The real question is, what is the probability of being the red clam and receiving a pearl. Or perhaps being the blue clam and and turning red?
*Rolls on floor laughing, unable to contain self from said analogy*
At least you tried with the analogy, however the statistics are just random and not relevant. I would have much rather seen you try comparing this to beluga whales and plankton, just for laughs.
Mathematics is a powerful tool for understanding the universe. Ignoring any probabilistic argument because probabilities are 'just random' doesn't really carry any weight for me.
Any who, not to be completely cynical, I will give some constructive thought. A project like this would be extremely economically inducible to waste if it does not produce any astounding...new, scientific discovery, let a lone tools.. Is a silicon simulation enough of a lead to invest billions, rather than invest billions in improving the life of those in poverty...reformation of living condition. To mean it seems irrational to be fucking around with rat's brains than devoting more time to our economic crisis, as well as poor foreign relations and situations we have got ourselves into. Hurray, we simulated impulsive neuron movement, and maybe... JUST MAYBE.... rat's have consciousness.... Oh boy, a rat knows he be a rat in his small, lonely, rat world.
Well, I disagree. Firstly a simulation is pretty much necessary if we're ever going to crack the neural code, because you can fuck around with a simulation however you please, unlike real neural networks.
And secondly; we could at any point during our history have said, 'what's the point in this science crap, what good is it?' because we couldn't see any application... then where would we be? We might not have electricity. We might not have medicine. We might not have computers. All of these things have had large benefits for humanity as a whole, yet we wouldn't have following your argument. Plus the investments involved are so minute in comparison to the scale of America's bailouts (although Blue Brain isn't even in America, it's Swiss) that it's hardly worth talking about.
Your analogy doesn't work at all. Let me fix it for you. There is a bucket of a trillion blue clams and a mixed in are ten red clams. You begin to try to open clams but find it much easier to open red clams, so you open all of them first, and find each one contains a pearl. What exactly is the logical reasoning here behind assuming that since all ten red clams contained pearls, and you haven't opened any blues, blues must not contain pearls? So far, all you know to be different between them is their color, which for all you know has nothing to do with whether or not they contain a pearl.

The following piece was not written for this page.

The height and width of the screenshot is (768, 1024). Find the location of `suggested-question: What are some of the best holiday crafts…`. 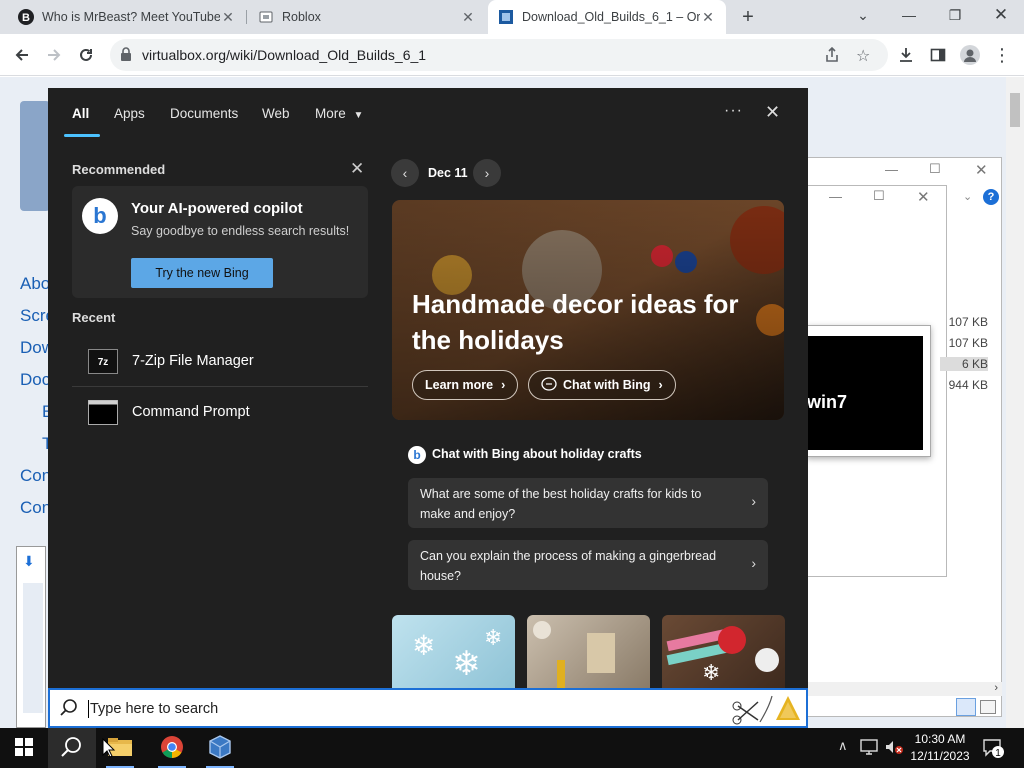

suggested-question: What are some of the best holiday crafts… is located at coordinates (588, 503).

In reality, this analogy isn't even accurate. To be more precise, it would have to be that I am a red clam with a pearl, and I ask all the other red clams and they say they have a pearl too, but don't show it to me, and I am unable to ask the blue clams at all because I don't know how to communicate with them. For some reason, you assume that "redness" causes the pearl, but anyone else could just as easily assume that "clamness" causes the pearl. (which, if you knew anything about clams in the first place, would be the more logical assumption.)
What can I say? You haven't really understood the statistical argument at the heart of the analogy and thus your responses aren't relevant.

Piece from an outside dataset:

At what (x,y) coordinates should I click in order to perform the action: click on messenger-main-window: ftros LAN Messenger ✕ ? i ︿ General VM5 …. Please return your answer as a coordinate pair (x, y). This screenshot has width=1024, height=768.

I'm not sure here as I've mostly studied pure math but I would take a guess that the phrase you are looking for is observation selection. My intuition is no good for this sort of stuff.
Nah that wasn't it, it was some very specific probabilistic equation relating to conditional probabilities... never mind.
Ah, I think I remember where I read about it before though; it was here:
http://en.wikipedia.org/wiki/Doomsday_argument
I think the term I may have been looking for is the Copernican or 'mediocrity' principle.